La tienda de Mariquita Algodón
—Este “jodio” chiquillo es más pesado que un saco de martillos.
Esta era la queja de mi abuela cuando la mortificaba en sus largas tardes de costura. A pesar de ello, siempre me llevaba con ella cuando tenía que realizar alguna visita, porque yo no solía ser muy revoltoso en casa ajena. Pero la salida que más me gustaba era cuando se acercaba las fiestas del pueblo e íbamos de compras a la tienda de ropa de Mariquita Godoy. Yo la llamaba Mariquita Algodón, quizás la bauticé con este nombre porque asocié su apellido al género que vendía. Mi hija Coré ha heredado esa capacidad de relacionar palabras de la manera más disparatada. Recuerdo la vez que vino de clase diciendo:
—Papá, papá, ya sé cómo decir Buenos días en inglés, y hay un conejo de los dibujos animados que se llama igual.
Confundió "Good Morning" con "Bugs Bunny". En ese momento supe que no sólo iba a tener problemas con el inglés, sino que tampoco tendría buen oído para la música.
Pero volviendo a nuestra historia, era costumbre que para la fiesta del patrón estrenásemos ropa para lucirla en la función religiosa o paseando alrededor de la plaza.
Mariquita tenía la tienda en su casa y trabajaba a puerta cerrada. Llamábamos y teníamos que esperar a que la buena señora interrumpiese sus quehaceres antes de atendernos. Permanecíamos en el zaguán esperando a que abriese la tiendita y encendiese la luz. Al entrar nos inundaba el olor a ropa nueva. Aparte de las telas que almacenaba en rollos en las estanterías, Mariquita también vendía prendas confeccionadas: Medias, corbatas, ropa interior y alguna rebeca o pullover.
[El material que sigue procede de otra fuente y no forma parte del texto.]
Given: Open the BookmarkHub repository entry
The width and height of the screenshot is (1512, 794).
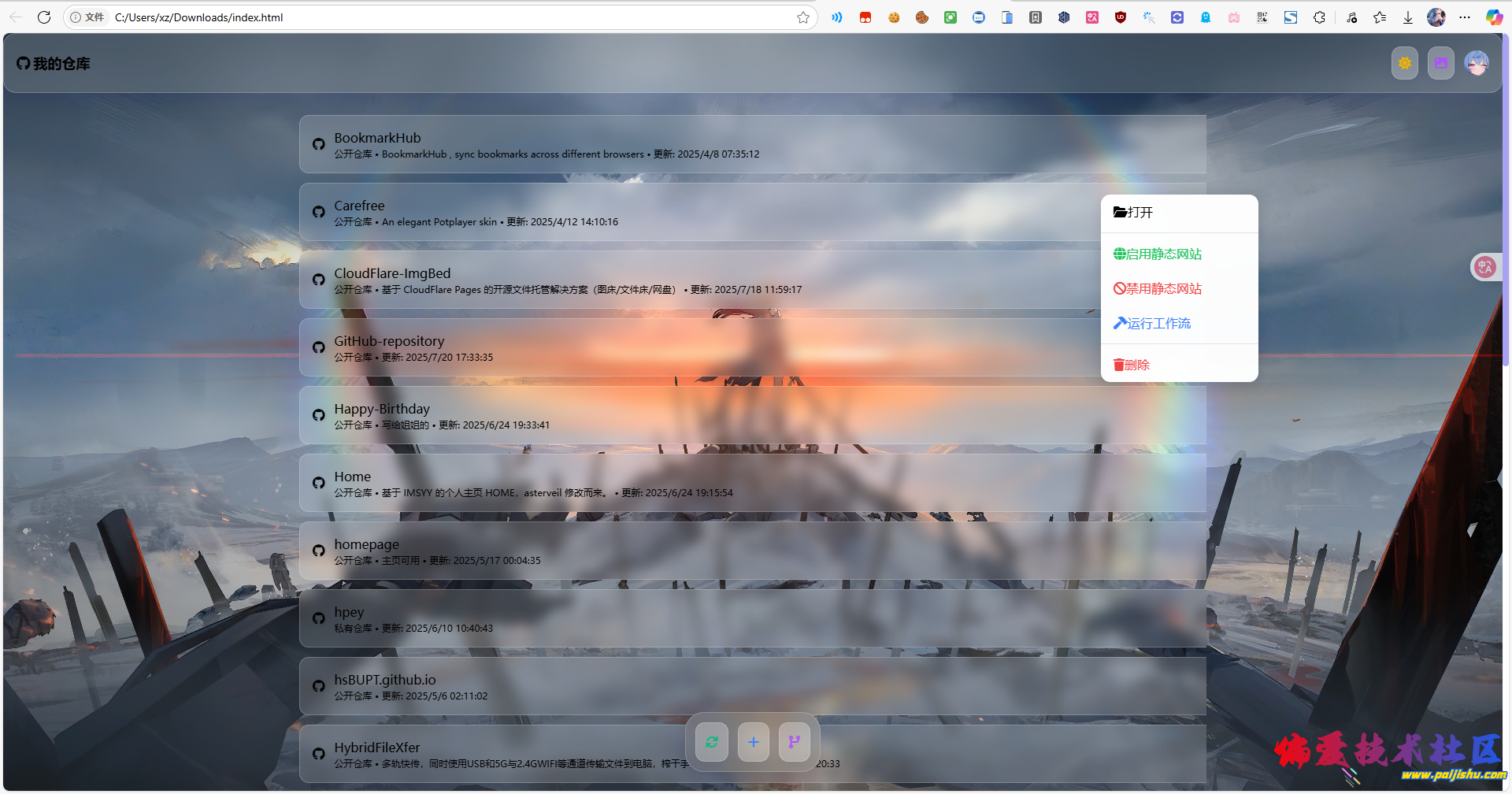Looking at the screenshot, I should 377,139.
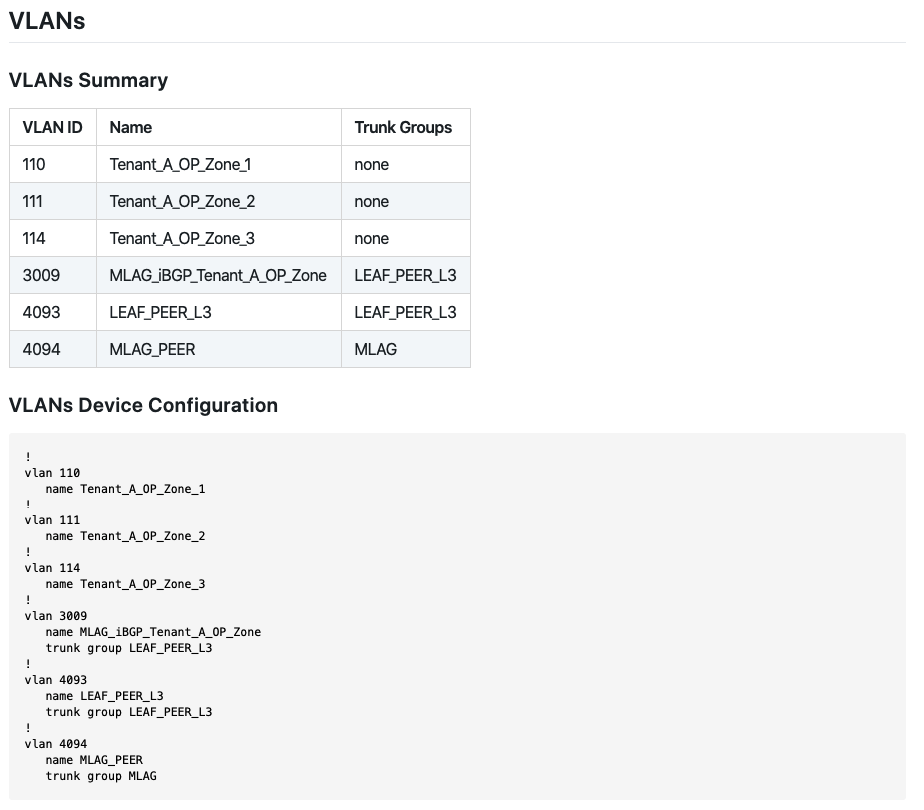Select the MLAG_PEER name cell
Screen dimensions: 924x810
point(152,349)
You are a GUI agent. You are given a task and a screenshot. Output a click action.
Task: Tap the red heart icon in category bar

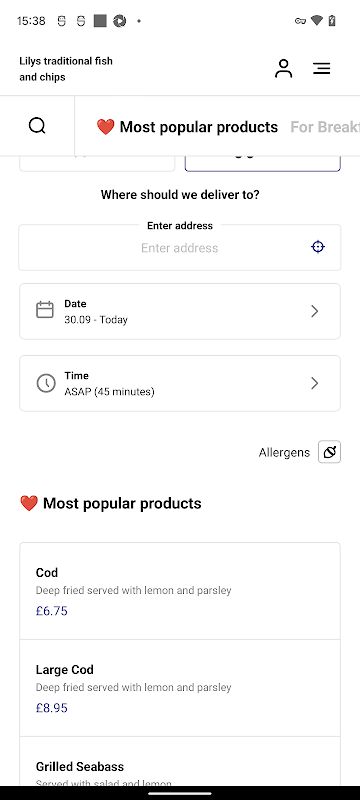[x=106, y=127]
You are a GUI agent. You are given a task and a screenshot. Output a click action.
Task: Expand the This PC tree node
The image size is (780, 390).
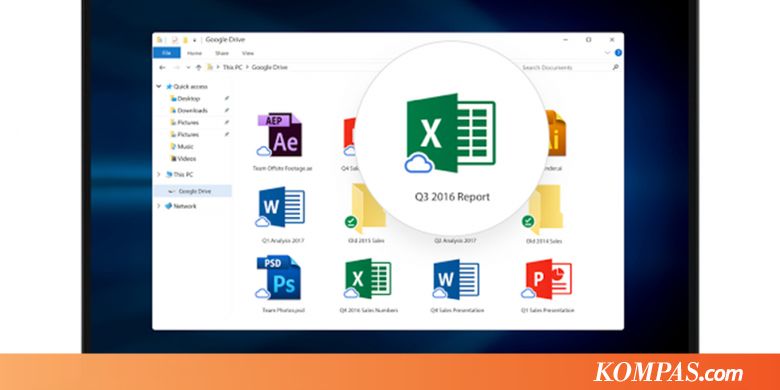[x=159, y=175]
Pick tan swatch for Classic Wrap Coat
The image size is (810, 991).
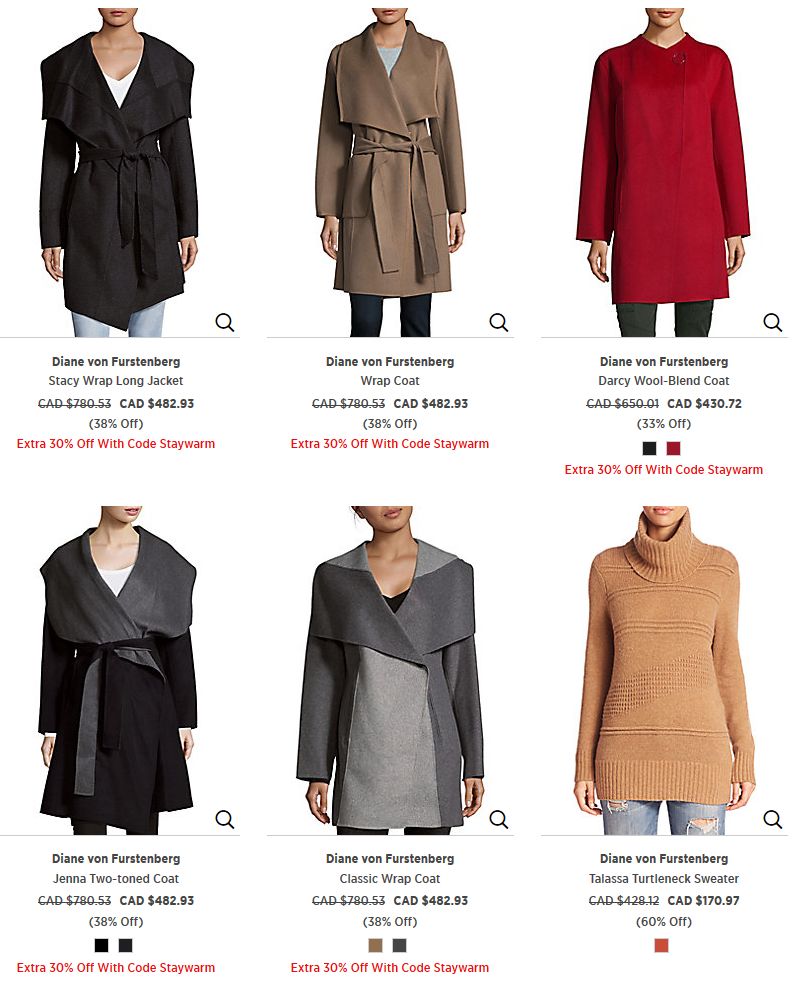[x=375, y=945]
El ritual siempre era el mismo. Mi abuela miraba todos los rollos y tras sobar largo rato una tela, pedía que le mostrase la siguiente. La paciente dependienta permanecía de pie con las tijeras colgadas al cuello y apoyada en la regla de medir a modo de bastón esperando a que se decidiese por una con la que luego confeccionaba su traje.
Aunque mi abuela tenía crédito siempre pagaba al contado. Entonces Mariquita sacaba una caja de pañuelos de bolsillo y me regalaba uno. El crédito en estas tiendas eran heredados de madres a hijas, pero como Mariquita ya estaba jubilada, mi madre compraba de fiado en otro establecimiento del pueblo y pagaba cuando trabajaba en la zafra del tomate, o cosechaba los ajos que plantaba en las tierras del Corralete. La deuda se anotaba a lápiz en una página de la libreta de tapas duras, mil veces borrada y reescrita cada vez que se pagaba o se volvía a comprar.
Pero las cosas han cambiado. Llegaron la ropa hecha en serie, las tarjetas de créditos y las grandes superficies.